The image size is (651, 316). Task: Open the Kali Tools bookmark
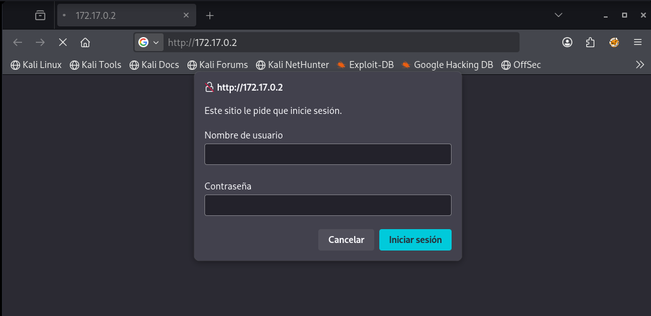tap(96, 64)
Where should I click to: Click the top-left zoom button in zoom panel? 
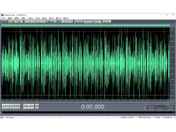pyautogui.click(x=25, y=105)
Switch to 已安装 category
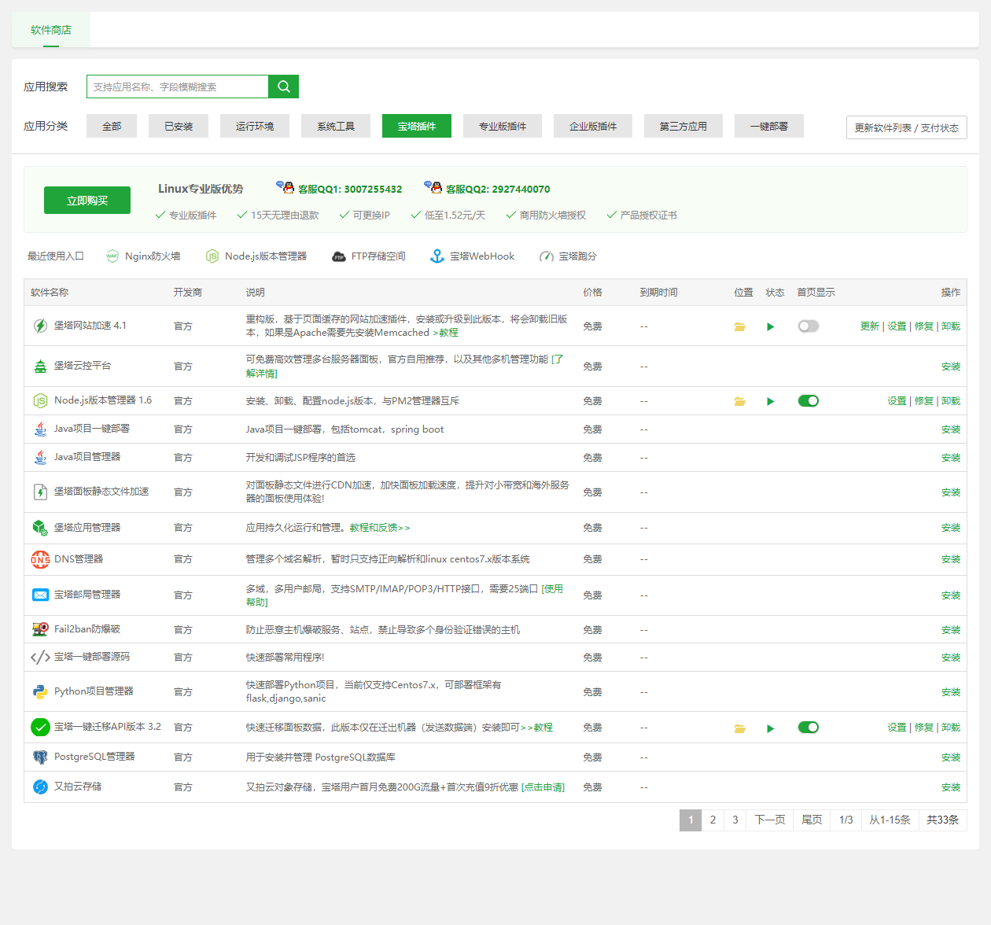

----------------

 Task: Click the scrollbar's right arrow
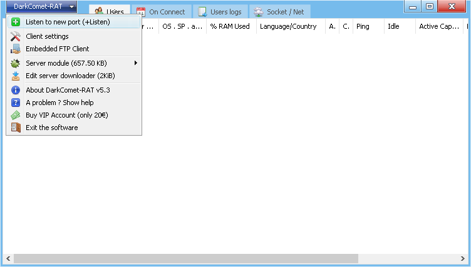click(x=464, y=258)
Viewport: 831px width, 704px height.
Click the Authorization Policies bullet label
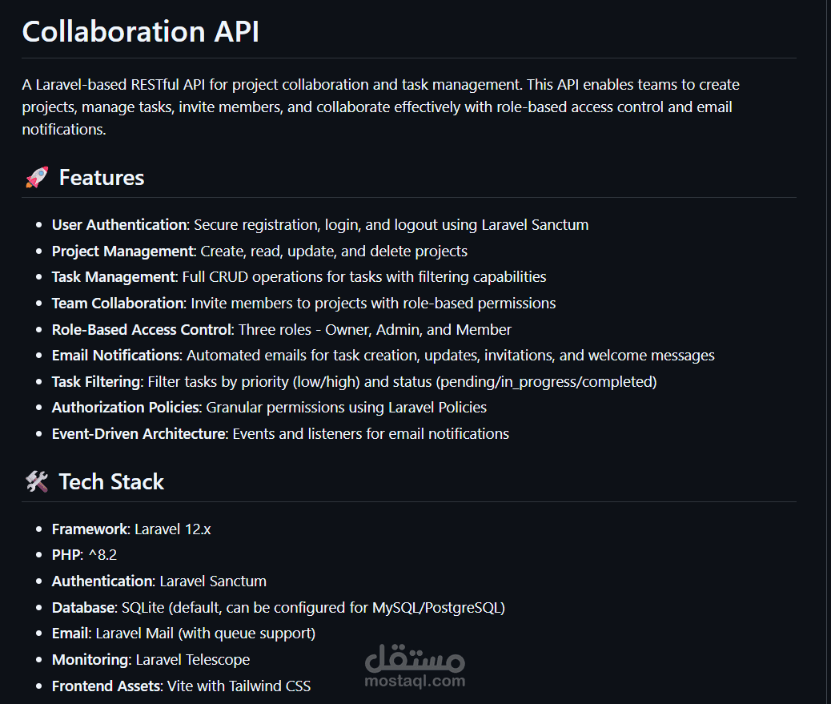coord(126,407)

----------------

◆ EXERCISE:
What are the lines in the records above, word for word, from the one containing "The image size" through the one containing "Switch to 已安装 category", both ends included and pictures left out?

◆ RESPONSE BELOW:
The image size is (651, 316). Task: Open the Kali Tools bookmark
tap(96, 64)
Where should I click to: Click the top-left zoom button in zoom panel? 
pyautogui.click(x=25, y=105)
Switch to 已安装 category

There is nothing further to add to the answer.